Entrées relatives aux coordonnées cibles

+---+

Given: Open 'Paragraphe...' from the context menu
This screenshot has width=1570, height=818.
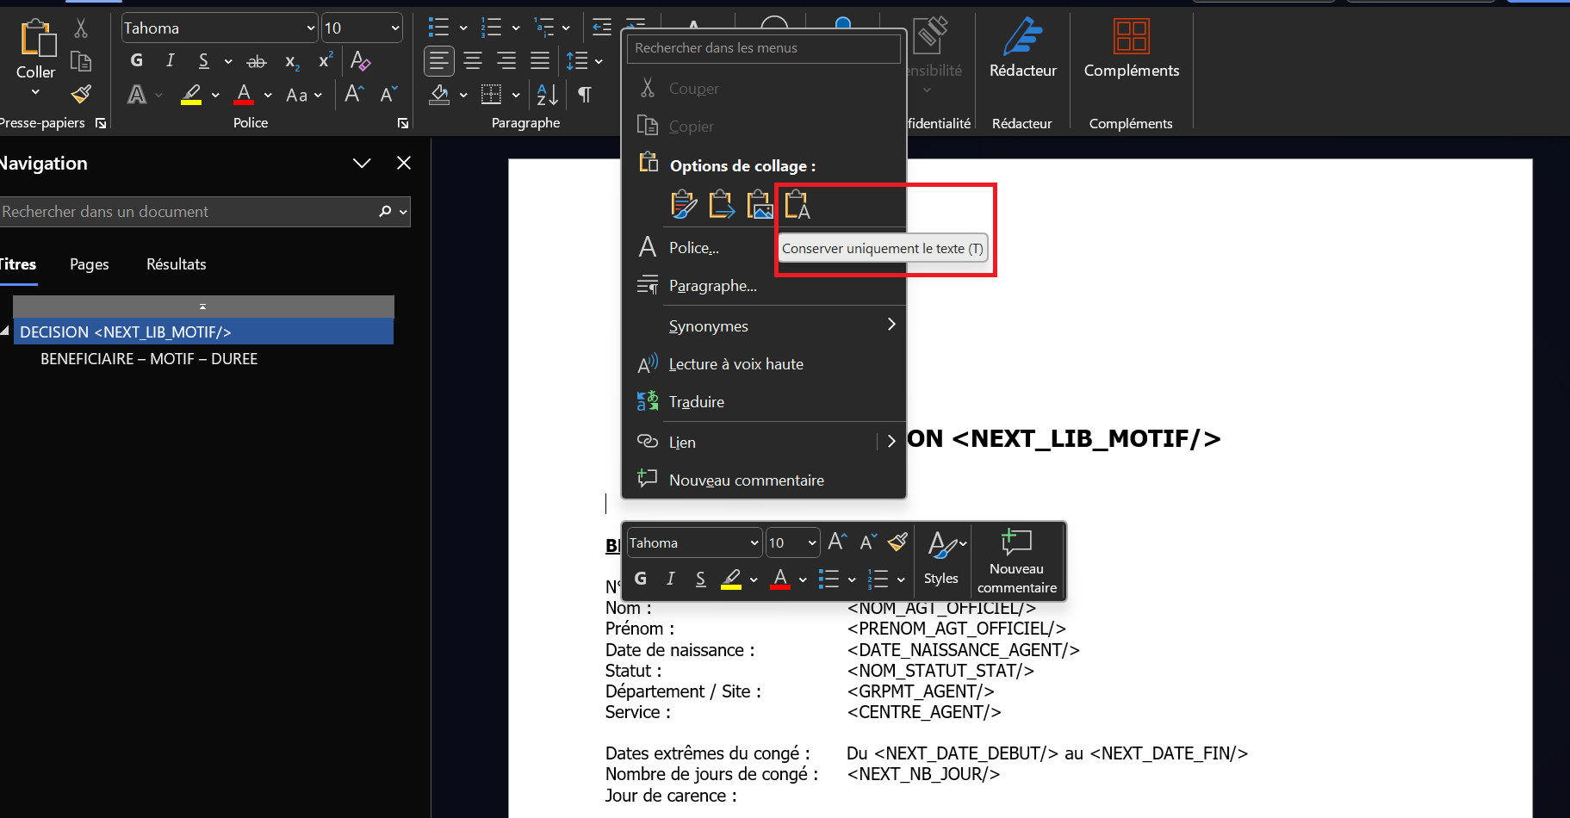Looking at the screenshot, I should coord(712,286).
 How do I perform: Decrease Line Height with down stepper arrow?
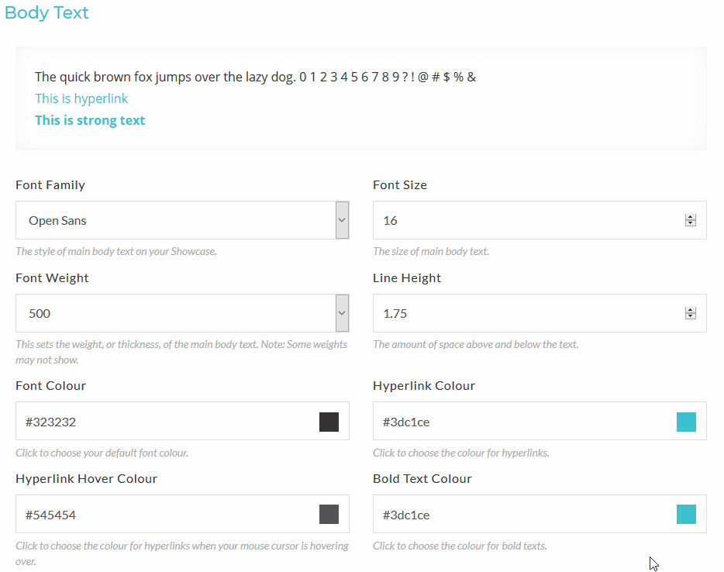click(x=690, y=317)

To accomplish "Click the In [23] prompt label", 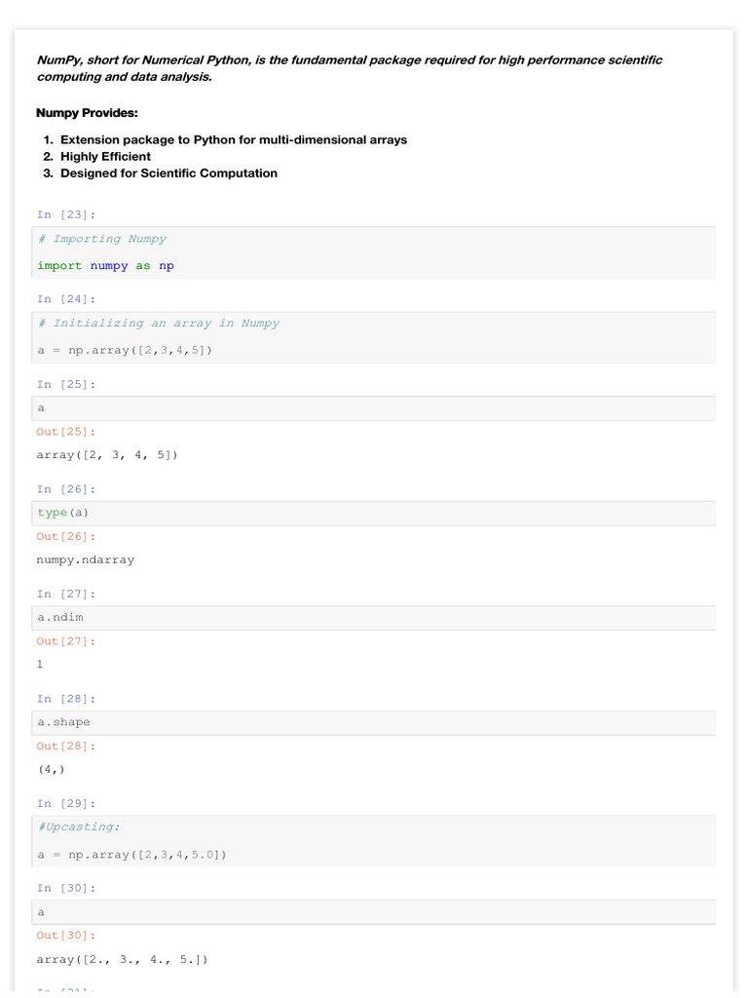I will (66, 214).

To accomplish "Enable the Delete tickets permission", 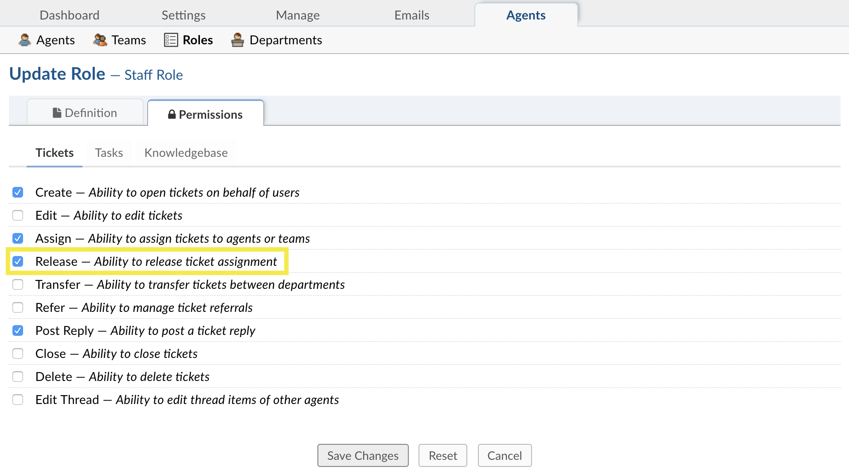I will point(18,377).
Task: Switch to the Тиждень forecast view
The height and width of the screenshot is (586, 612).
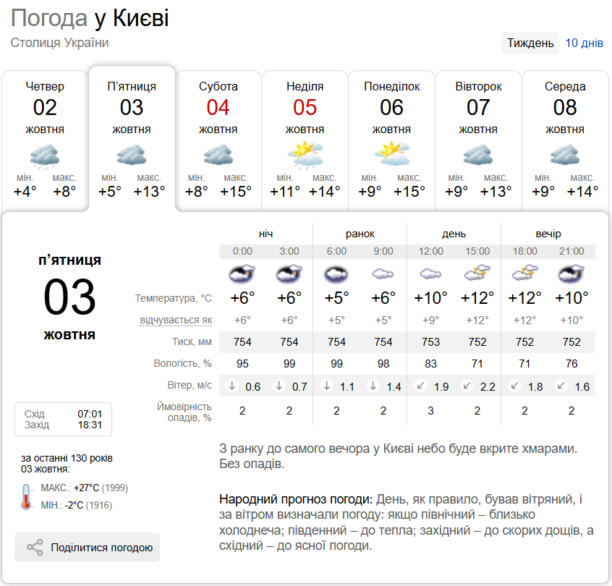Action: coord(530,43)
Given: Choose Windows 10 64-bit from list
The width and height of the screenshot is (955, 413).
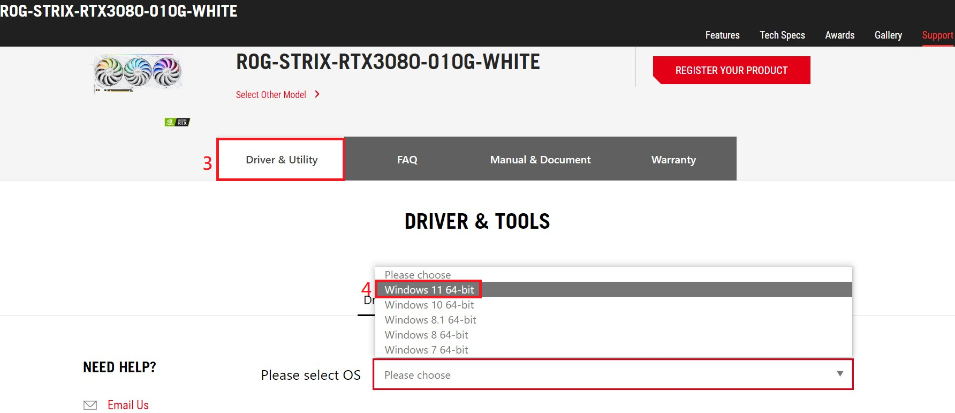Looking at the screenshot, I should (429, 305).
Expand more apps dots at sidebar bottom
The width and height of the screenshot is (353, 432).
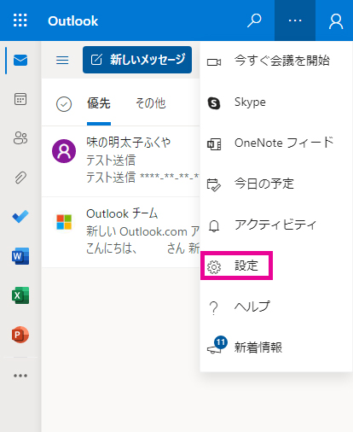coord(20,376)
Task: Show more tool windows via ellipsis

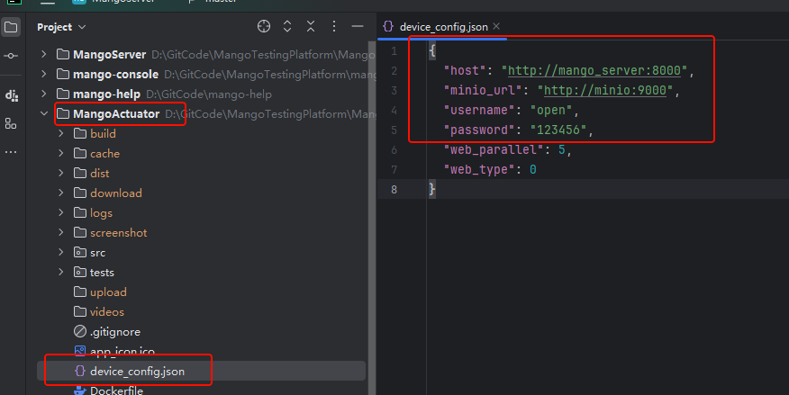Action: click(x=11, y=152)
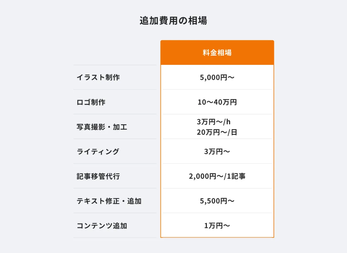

+---+

[EXERCICE COURT]
Rassemblez en les recopiant toutes les lignes de la liste ci-dessus qui contiennent le mot « Given ». La casse compte.

[CORRIGÉ DE L'EXERCICE]
Given: Open 'Paragraphe...' from the context menu
Given: Choose Windows 10 64-bit from list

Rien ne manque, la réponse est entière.